===== Exercise materials
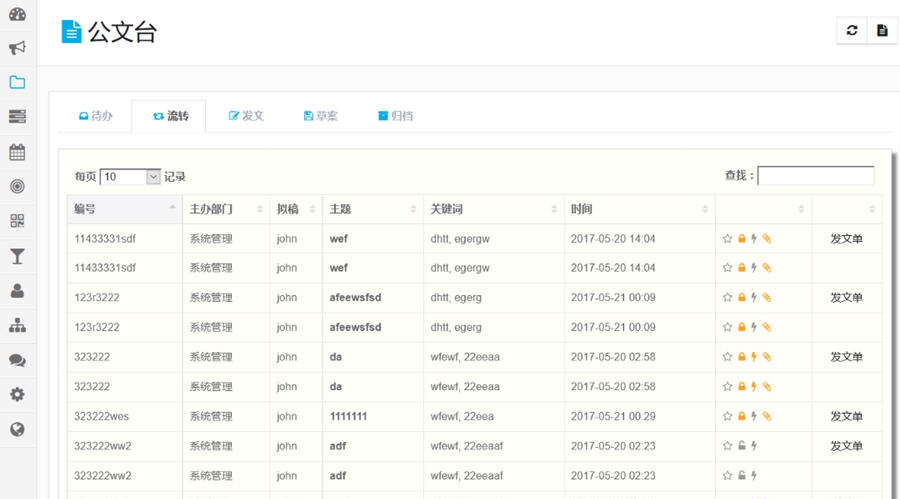The width and height of the screenshot is (900, 499).
Task: Open the filter funnel sidebar icon
Action: (x=17, y=257)
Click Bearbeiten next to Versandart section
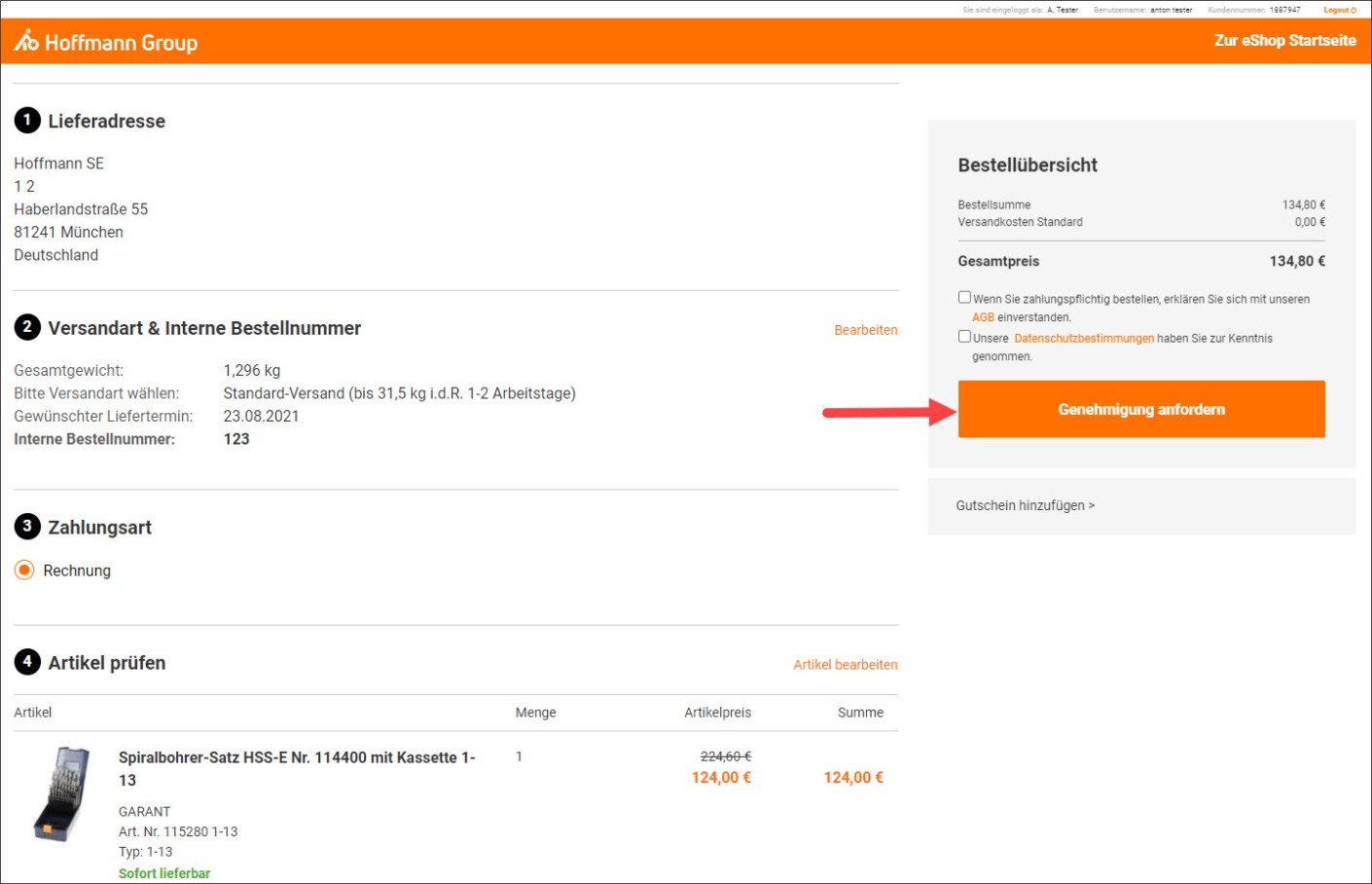Screen dimensions: 1372x884 tap(865, 330)
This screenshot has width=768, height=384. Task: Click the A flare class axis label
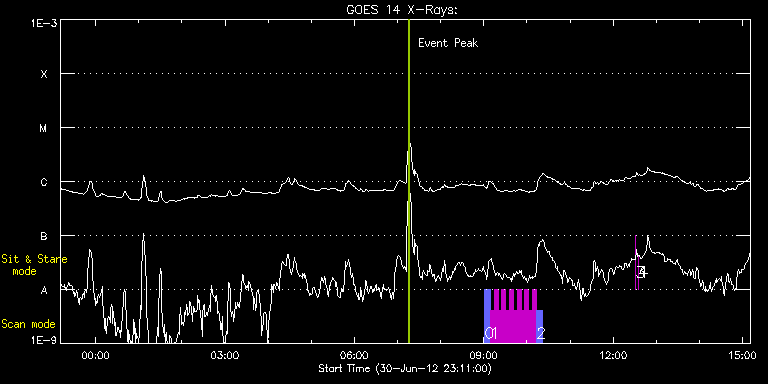click(44, 290)
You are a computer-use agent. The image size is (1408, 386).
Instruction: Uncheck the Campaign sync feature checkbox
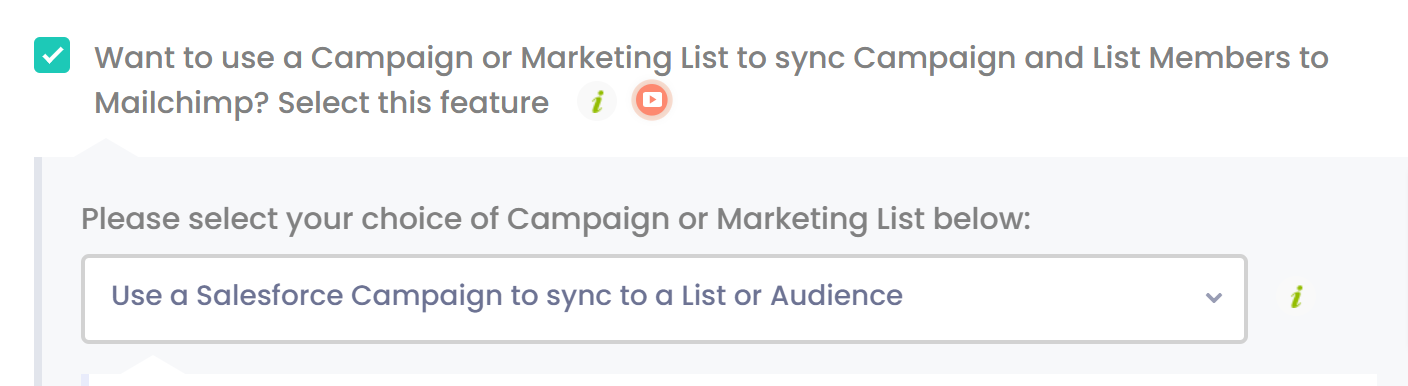pyautogui.click(x=51, y=56)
==========
Your goal: Nothing but the lines from the one holding "Instruction: Uncheck the" through the final line of the records above belongs in the answer, each retyped exactly; omit the pictures.

Task answer:
Instruction: Uncheck the Campaign sync feature checkbox
pyautogui.click(x=51, y=56)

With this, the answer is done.